It's been months since my last entry, and I've honestly missed being brutally honest on here. So much has happened, almost all of it a mess. My friend, who I fell hard for, told me to pursue relationships because she saw me as just a friend. Still, she acted weird every single time I started talking to someone, male or female. I tried to maintain, and I accepted that I probably wouldn't be with anyone. I was accepting that I had come out as bisexual, people were generally accepting, and I continued to work hard in therapy.

While doing some activities completely alone, I met someone. A beautiful man who wanted nothing more than to make me happy, to show me that I could be vulnerable, that not everything had to be scary, He asked me to just give him a chance, and I said we would get nowhere without complete honesty. With nothing to lose, I told him everything. Everything that hurt, everything I had been through, every reason I could not possibly be a good girlfriend. Most of all, I bit the bullet and told him that I was bisexual. 

 

I had never told a potential partner this, and he had reasonable questions. How many women had I been with? Did I try to be with women? If we have a real future together, am I ever going to regret not being with a woman, because he wants 100% commitment? I answered every question honestly, including assuring him that if I was with ANYONE I would want 100% commitment too. He was looking to settle down, plan for a family, and it felt so natural. We've now been together almost six months,

The painful part comes in about three months ago when my friend, my crush, decided that I was not there for her enough. She felt uncomfortable with my relationships elsewhere; she said I was forgetting her and leaving her behind. Instead of talking to her about my pains, I shared everything with my boyfriend. Then, she observed me with a group of friends - having a good time - and said she had lost me. I tried to explain; we argued, screaming and crying, for hours with no resolution. I finally said, "I can't do this anymore. I need you to realize you are wrong on this one. It isn't fair what you're doing." She said I needed to do the exact same thing. I concluded, "I have to let you go."

We have not talked since. I had already paid for an expensive vacation which I took on my own, and it was so weird to know that she and I will never talk again. I explained to my boyfriend that ALL of this was complicated; he took the embarrassing details far better than I would've had the roles been reversed. 

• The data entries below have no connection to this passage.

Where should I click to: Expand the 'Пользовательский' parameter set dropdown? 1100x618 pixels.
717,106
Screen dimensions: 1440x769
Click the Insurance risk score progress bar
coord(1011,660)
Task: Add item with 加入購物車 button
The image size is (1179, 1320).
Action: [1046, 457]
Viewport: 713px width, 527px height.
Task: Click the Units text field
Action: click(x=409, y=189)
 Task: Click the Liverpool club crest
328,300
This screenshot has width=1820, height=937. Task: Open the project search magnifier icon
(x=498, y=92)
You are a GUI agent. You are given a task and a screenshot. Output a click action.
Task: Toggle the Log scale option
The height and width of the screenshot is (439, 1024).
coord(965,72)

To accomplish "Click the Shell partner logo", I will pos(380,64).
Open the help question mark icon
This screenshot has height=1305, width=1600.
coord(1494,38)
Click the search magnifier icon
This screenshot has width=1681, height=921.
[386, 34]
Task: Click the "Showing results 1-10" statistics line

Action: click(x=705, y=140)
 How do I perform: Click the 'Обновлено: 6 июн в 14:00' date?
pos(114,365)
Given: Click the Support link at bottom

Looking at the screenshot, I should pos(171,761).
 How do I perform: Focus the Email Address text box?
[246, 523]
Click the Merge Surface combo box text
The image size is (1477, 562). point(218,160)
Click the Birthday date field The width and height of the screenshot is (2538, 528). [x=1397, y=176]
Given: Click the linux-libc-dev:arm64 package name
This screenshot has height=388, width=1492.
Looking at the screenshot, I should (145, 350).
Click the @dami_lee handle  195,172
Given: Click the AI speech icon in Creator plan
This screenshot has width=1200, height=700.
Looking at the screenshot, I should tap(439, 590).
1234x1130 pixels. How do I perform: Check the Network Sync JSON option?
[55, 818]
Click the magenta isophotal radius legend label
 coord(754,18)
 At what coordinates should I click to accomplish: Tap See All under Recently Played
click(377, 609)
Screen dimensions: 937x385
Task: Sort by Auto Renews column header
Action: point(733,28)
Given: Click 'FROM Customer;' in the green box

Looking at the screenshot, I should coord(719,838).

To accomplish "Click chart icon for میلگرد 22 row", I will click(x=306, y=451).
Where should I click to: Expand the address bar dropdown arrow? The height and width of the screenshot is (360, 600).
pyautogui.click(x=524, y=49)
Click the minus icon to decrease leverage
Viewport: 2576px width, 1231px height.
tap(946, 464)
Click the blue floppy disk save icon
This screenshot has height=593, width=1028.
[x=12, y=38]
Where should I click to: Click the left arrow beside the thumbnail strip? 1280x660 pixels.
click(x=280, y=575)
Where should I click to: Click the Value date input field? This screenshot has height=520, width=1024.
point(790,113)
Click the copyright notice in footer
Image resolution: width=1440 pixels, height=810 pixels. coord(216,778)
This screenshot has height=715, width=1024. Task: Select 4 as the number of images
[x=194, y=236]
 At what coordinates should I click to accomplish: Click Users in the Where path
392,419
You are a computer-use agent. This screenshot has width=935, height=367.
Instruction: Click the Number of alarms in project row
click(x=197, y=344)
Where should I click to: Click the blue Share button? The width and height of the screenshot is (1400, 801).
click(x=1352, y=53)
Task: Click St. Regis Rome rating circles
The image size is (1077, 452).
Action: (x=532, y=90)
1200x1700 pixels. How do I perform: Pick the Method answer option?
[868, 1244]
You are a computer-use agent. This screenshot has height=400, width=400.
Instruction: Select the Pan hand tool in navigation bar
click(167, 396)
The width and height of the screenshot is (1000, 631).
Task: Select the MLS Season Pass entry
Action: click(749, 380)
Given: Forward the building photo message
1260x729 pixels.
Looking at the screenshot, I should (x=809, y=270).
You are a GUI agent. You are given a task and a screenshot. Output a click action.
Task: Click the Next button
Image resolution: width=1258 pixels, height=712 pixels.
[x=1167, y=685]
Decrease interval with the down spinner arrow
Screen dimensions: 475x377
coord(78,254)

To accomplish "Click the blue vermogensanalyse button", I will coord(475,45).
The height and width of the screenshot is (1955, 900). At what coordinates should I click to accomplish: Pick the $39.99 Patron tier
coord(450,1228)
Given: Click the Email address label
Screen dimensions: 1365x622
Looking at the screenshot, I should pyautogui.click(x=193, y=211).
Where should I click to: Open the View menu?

I hate that I feel like I ruined everything with that friend by admitting the truth; however, I am so lucky. I have met the absolute love of my life. He has shown me so much peace and acceptance that I've fallen so deep in love. It worked out for the best, and I'm glad I'm out. It is just that now I have completely new fears. 

This man wants to be married, to have kids, and grow old together. I am terrified to be intimate again, especially since I've only been with one person - a violent, abusive man. I am terrified I will be a terrible wife, terrible mother. But I want this life...I want to be with him. I don't want to be afraid anymore. If I made it through the pain of losing a woman who I was sure would always be in my life, I know I can face these new fears. Wish me luck!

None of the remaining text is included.